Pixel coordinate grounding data
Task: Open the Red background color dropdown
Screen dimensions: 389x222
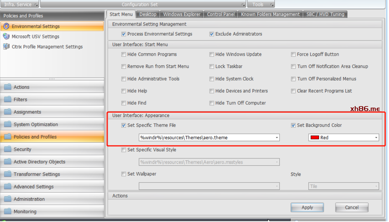Action: point(376,138)

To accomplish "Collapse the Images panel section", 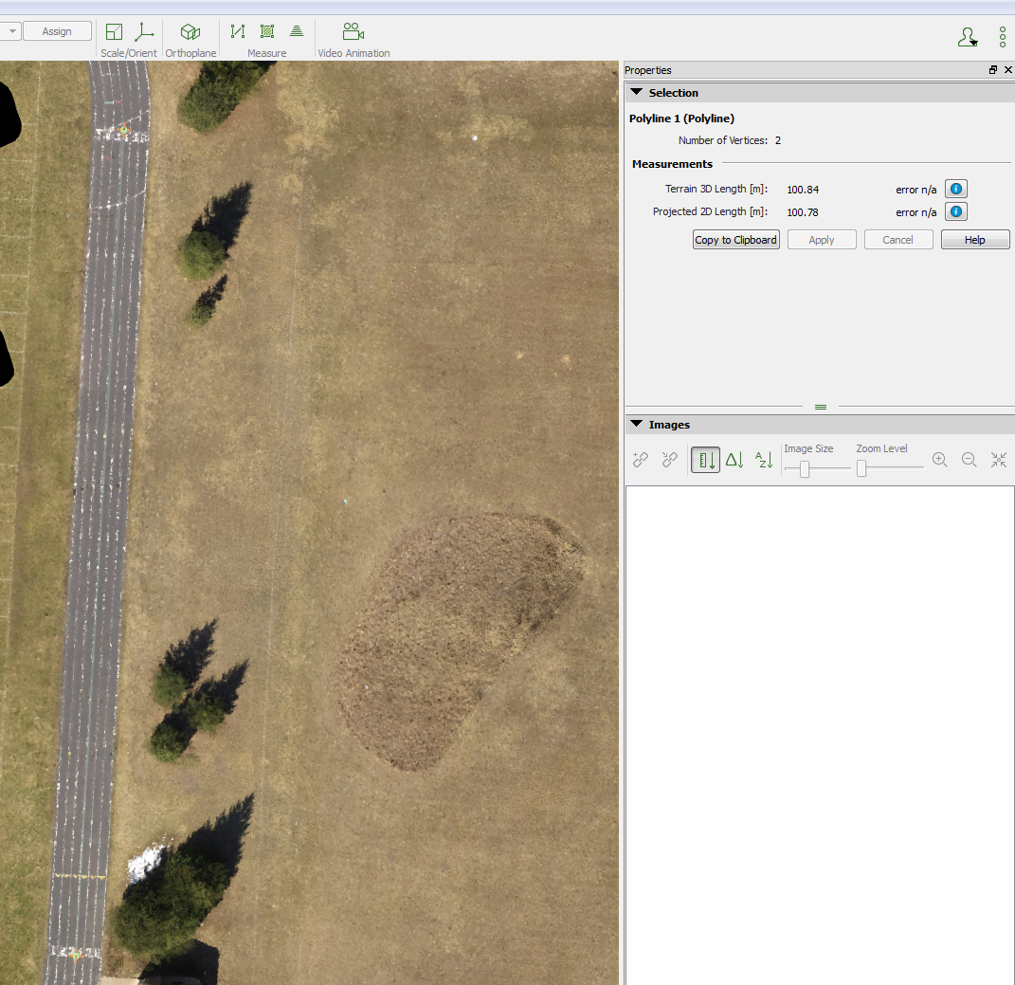I will click(x=636, y=424).
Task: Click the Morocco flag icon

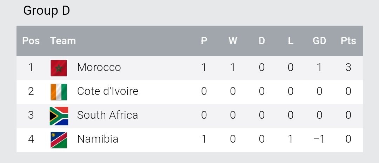Action: (59, 68)
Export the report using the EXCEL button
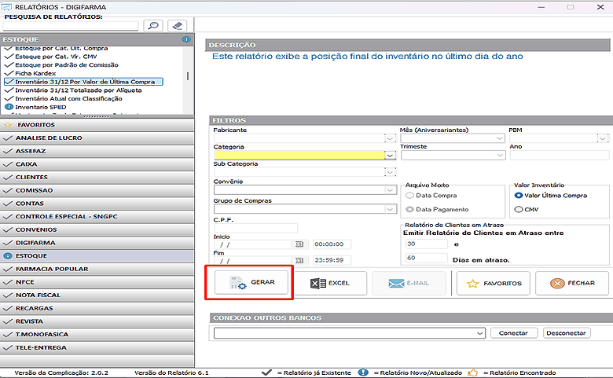 tap(330, 283)
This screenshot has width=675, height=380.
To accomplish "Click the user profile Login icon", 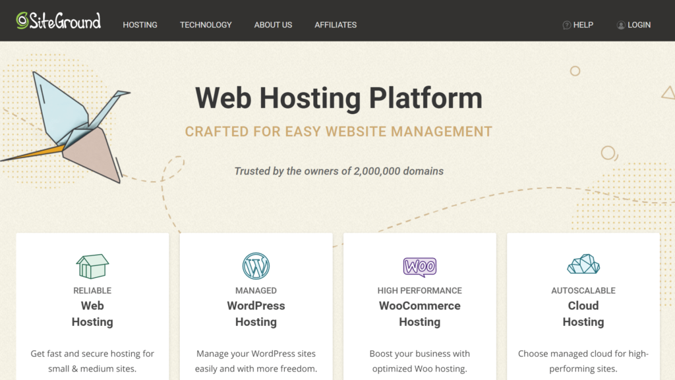I will (621, 25).
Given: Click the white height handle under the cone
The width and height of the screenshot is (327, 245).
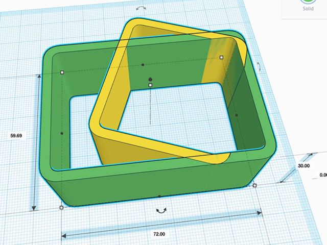Looking at the screenshot, I should tap(150, 85).
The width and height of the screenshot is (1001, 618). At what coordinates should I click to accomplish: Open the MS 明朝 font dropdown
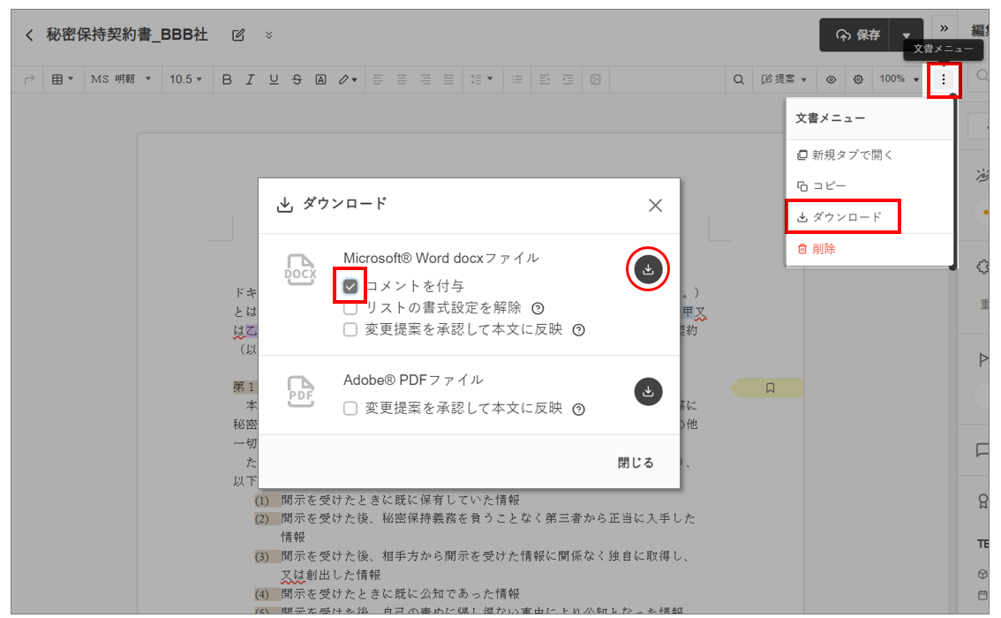point(121,79)
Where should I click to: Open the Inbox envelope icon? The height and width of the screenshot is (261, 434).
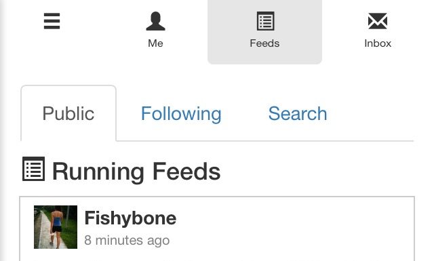click(378, 21)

## Action item
From the line containing "Where should I" down to the final line of the records above, restate every line word for word, add nothing, and skip the pictures.

## Result of the task
Where should I click to: Open the Inbox envelope icon? The height and width of the screenshot is (261, 434).
click(378, 21)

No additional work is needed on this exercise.